Sadimin berharap ajang LCC Empat Pilar MPR ini mampu melahirkan generasi muda yang memahami hak dan kewajiban sebagai warga negara. Selain itu, ia juga menekankan pentingnya menumbuhkan rasa cinta tanah air dan kemampuan menjaga persatuan di tengah keberagaman. Kompetisi ini diharapkan dapat menjadi katalisator bagi pembentukan karakter generasi muda yang unggul dalam pengetahuan, kokoh dalam karakter, dan teguh dalam semangat kebangsaan.
Ia juga mendorong agar lomba ini berjalan dengan jujur, sportif, dan penuh kegembiraan, dengan guru pembimbing serta orang tua menjadi teladan dalam pengamalan Empat Pilar MPR RI. Dukungan dari berbagai pihak, termasuk keluarga dan sekolah, sangat vital dalam membentuk generasi yang berintegritas.
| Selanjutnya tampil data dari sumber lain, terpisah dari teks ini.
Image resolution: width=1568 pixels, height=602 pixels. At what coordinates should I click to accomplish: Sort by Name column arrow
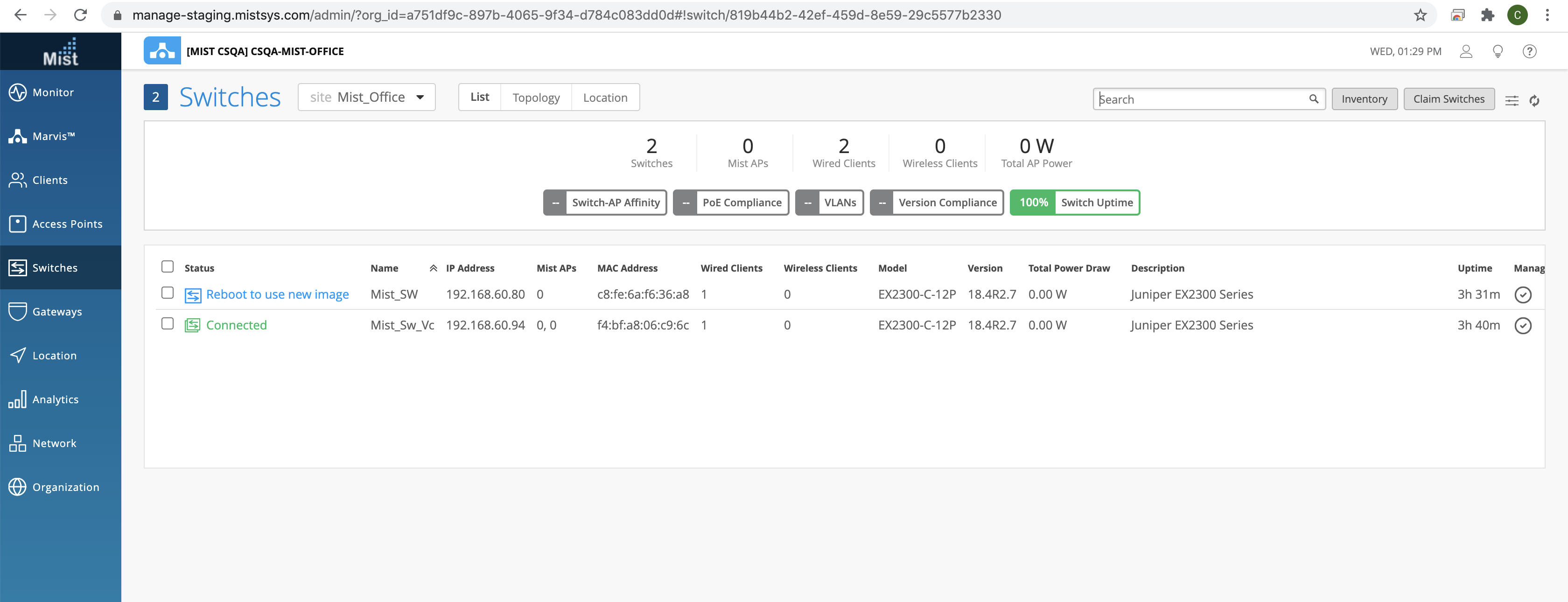(x=433, y=268)
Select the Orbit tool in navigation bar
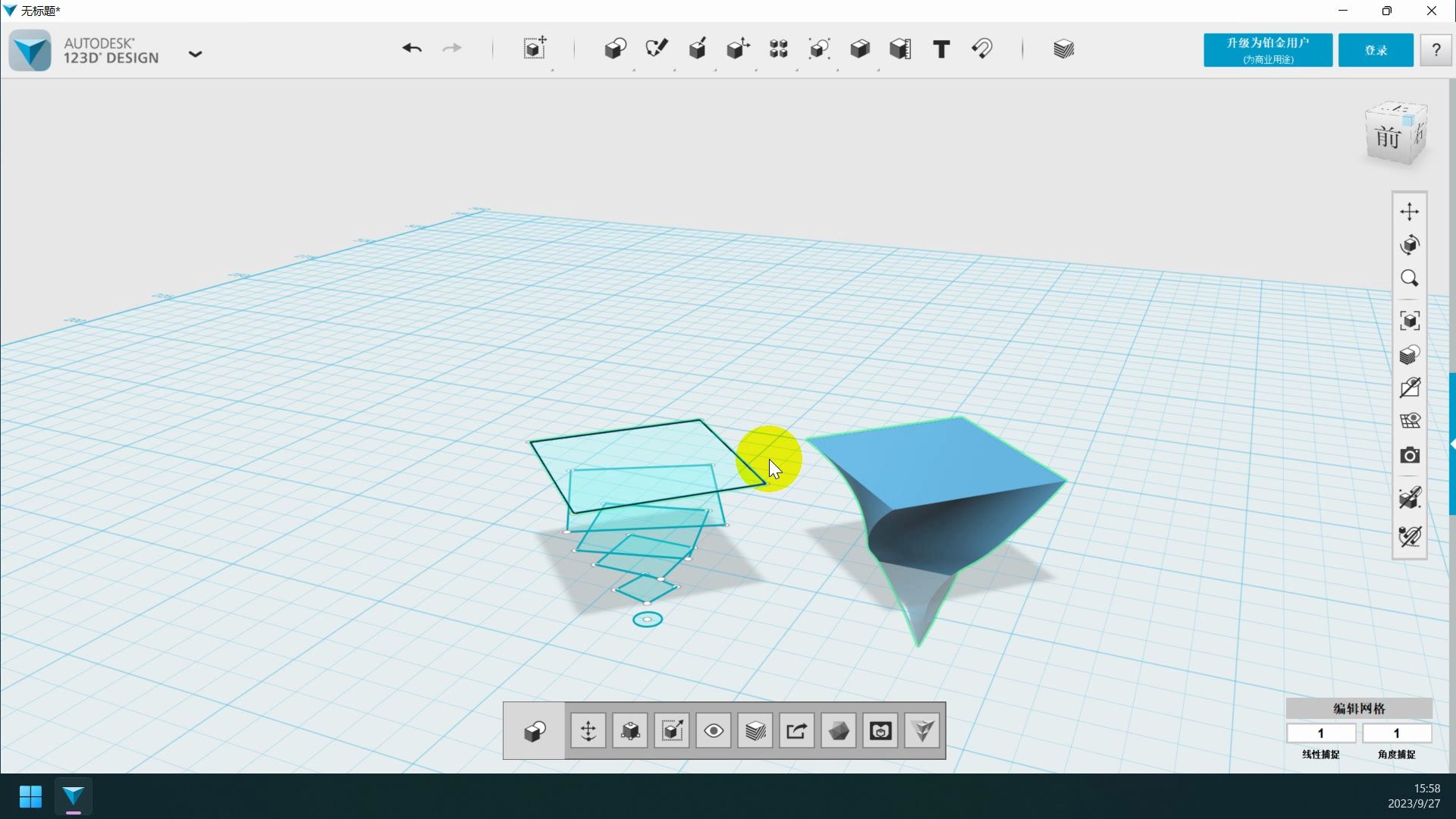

Harapan besar disematkan agar Jawa Tengah kembali mencatatkan prestasi terbaik dalam LCC Empat Pilar MPR 2026, melanjutkan keberhasilan SMAN 1 Wonosobo yang meraih juara pada tahun 2025.
Semangat Kebangsaan dan Prestasi di Jawa Tengah
Dalam sesi pembukaan, Bambang Wuryanto menguji langsung pemahaman peserta LCC Empat Pilar MPR dengan memberikan pertanyaan spontan. Ia meminta peserta untuk menyebutkan dengan jelas alinea keempat pembukaan UUD NRI Tahun 1945. Pertanyaan ini langsung dijawab dengan semangat oleh perwakilan dari SMA Negeri 1 Pati, menunjukkan kesiapan dan pemahaman mereka terhadap materi kebangsaan.
Bambang memberikan masukan agar pembacaan pasal-pasal konstitusi dilakukan dengan nada yang lebih tenang dan pelan, agar maknanya dapat lebih meresap ke dalam hati. Interaksi ini menunjukkan bahwa LCC Empat Pilar MPR tidak hanya menguji hafalan, tetapi juga pemaknaan dan penghayatan terhadap nilai-nilai luhur bangsa. Hal ini sejalan dengan tujuan MPR RI untuk menumbuhkan kesadaran berbangsa dan bernegara yang mendalam.
Kegiatan LCC Empat Pilar MPR ini turut dihadiri oleh sejumlah pejabat penting lainnya, termasuk Wakil Ketua MPR RI Lestari Moerdijat, anggota MPR RI Fadholi dan Mohamad Toha. Plt. Sekretaris Jenderal MPR RI, Siti Fauziah, beserta jajarannya seperti Kepala Biro Perencanaan dan Keuangan, Deputi Bidang Administrasi MPR RI Triyatni, dan Kepala Biro Umum, Deputi Bidang Administrasi MPR RI Herry Putra, juga turut hadir. Kehadiran mereka menegaskan dukungan penuh lembaga negara terhadap inisiatif pendidikan kebangsaan ini.